### Exercise
Collect all lines from the records below that include the word "named".

====== Information supplied

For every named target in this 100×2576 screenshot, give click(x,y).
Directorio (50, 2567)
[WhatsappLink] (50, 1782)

============
====== Information supplied

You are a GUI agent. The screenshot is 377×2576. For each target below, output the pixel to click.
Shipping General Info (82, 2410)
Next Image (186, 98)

============
====== Information supplied

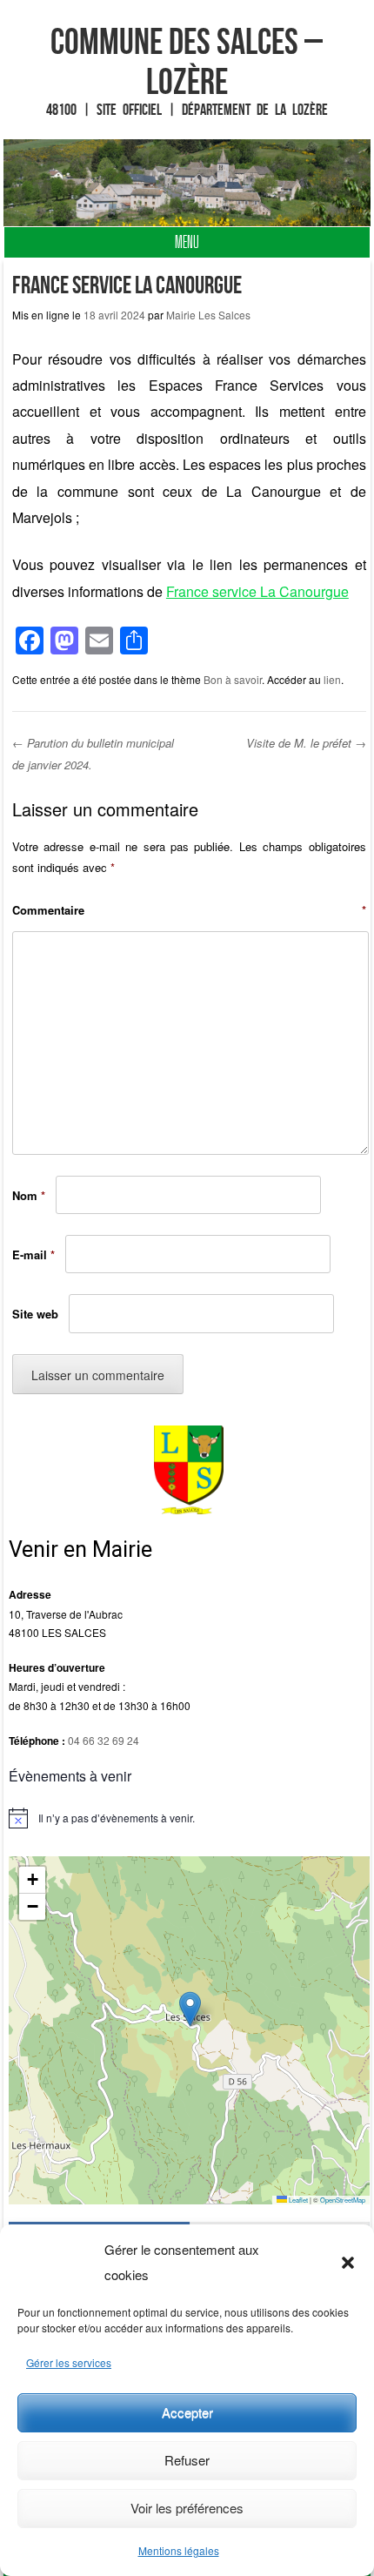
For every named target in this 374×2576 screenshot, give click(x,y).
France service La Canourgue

============

### Solution
For every named target in this 100×2576 screenshot, give click(x,y).
For every named target in this 374×2576 screenshot, give click(x,y).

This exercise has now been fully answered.